# Indigo's Actions



## Goblyns Hoard (Mar 29, 2005)

ENWorlders - Me & my players (with the exception of my partner) all live fairly distant from each other and don't get the opportunity to game very often.  I've set this thread up to discuss somethings that need to be resolved prior to the next game.  I set it up here as I couldn't see anywhere else that was more appropriate.  Feel free to read through and respond but can I request that you wait until after my players have posted so they can at least direct the main response to the query - Cheers all.

The Hoard


The Issue of Indigo

As we are all aware Indigo’s actions in the last session were somewhat hot-headed not to mention illegal.  Given the situation and the overall result Jimmi has raised the idea of Indigo ‘going away’.  The idea is that this would be for a limited period of time and that Indigo would later return to the game (whether that is in Arados or not is unimportant at this stage).  In doing so it allows Jimmi the opportunity to change Indigo in order to fit him back into the setting a bit more.  The analogy he made was of Oz in Buffy - going away to come back changed (hopefuly more successfully than Oz did).

In order for Indigo to disappear we have to consider how we continue the game in the meantime.  I can see two options:

1- We skip ahead a period of time (let’s say about 3 months) and Indigo returns in whatever form is decided.  So the next session we go through 3 months downtime and then start up with Indigo's return.
2- Jimmi plays a temporary character for a few sessions then Indigo returns.

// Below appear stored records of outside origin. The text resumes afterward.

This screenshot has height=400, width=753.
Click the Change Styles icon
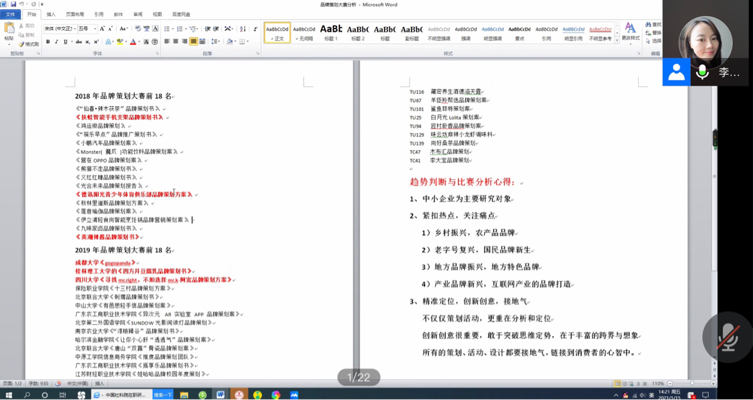(x=630, y=31)
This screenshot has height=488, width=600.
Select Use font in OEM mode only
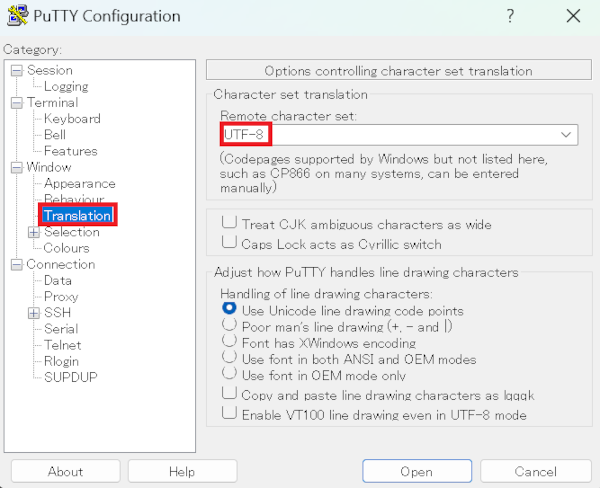[x=230, y=375]
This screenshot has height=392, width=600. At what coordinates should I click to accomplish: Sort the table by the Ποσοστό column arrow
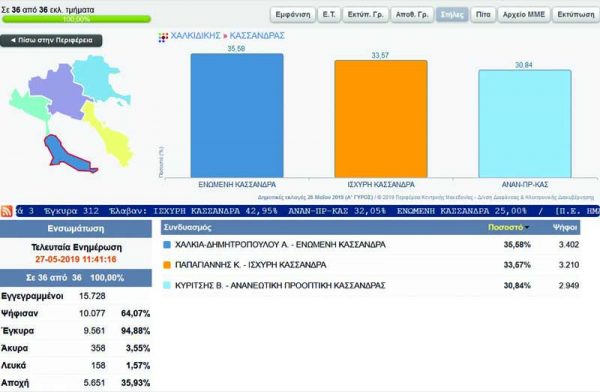click(x=527, y=227)
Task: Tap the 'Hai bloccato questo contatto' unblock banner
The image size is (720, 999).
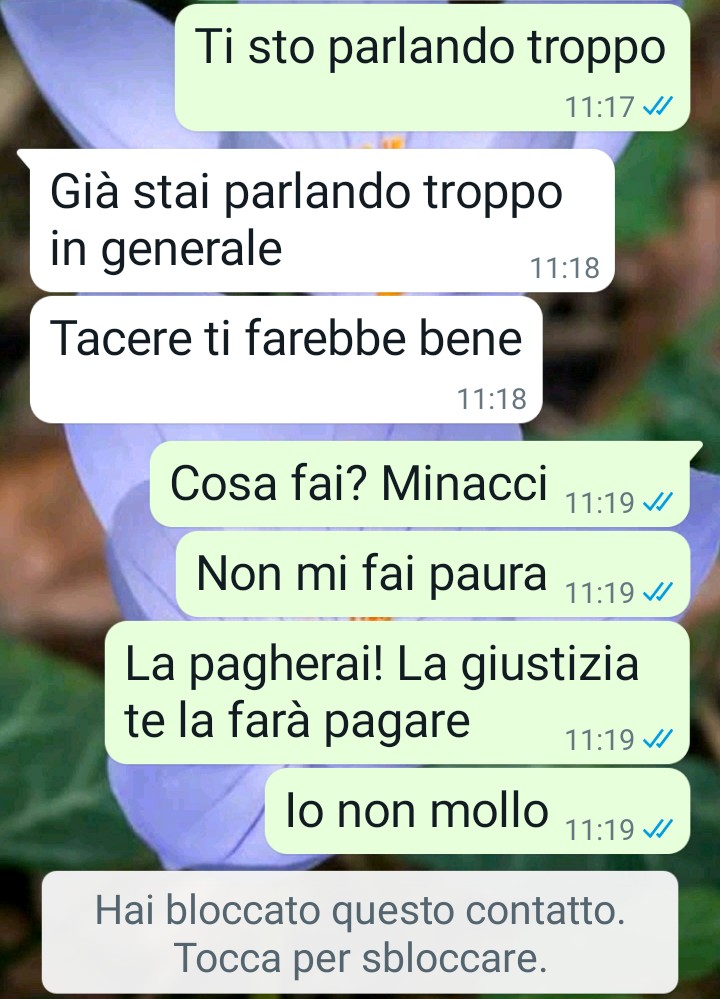Action: coord(360,932)
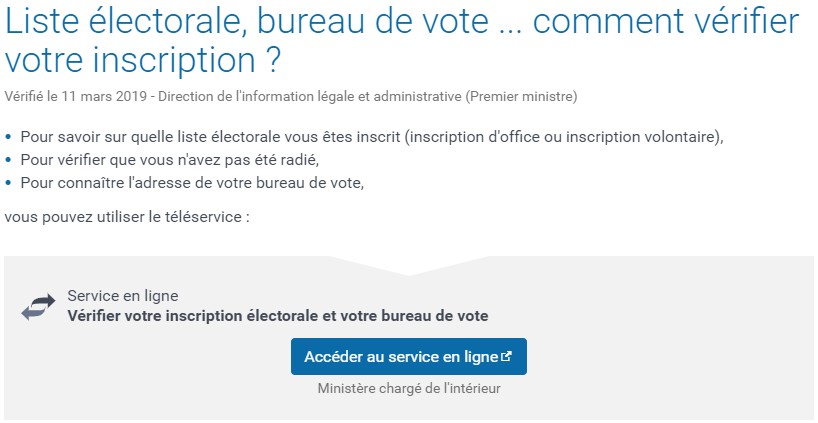Select the "Vérifié le 11 mars 2019" date text
This screenshot has width=818, height=423.
[x=75, y=97]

There is of course the 3rd option of the permanent retirement of Indigo - but let's see if we can avoid that in the first instance and only consider it as needed.

So I set up this thread for us to be able to all discuss these issues together rather than trying to have lots of separate conversations about it.  I’d like your thoughts on what you think of the options presented, any implications on the game as you see it and on your character as he stands at the moment, your preference for going forward, and any other options you can think of for smoothing out the flow of the game.

My thoughts:

Game issues:

1- I don’t think that we get together often enough for a temporary character to work – for Indigo to disappear it would need to be for several sessions at least – which could translate into a year or two playing time, and who knows what will have happened by then!  Personally I’d rather go for the downtime option.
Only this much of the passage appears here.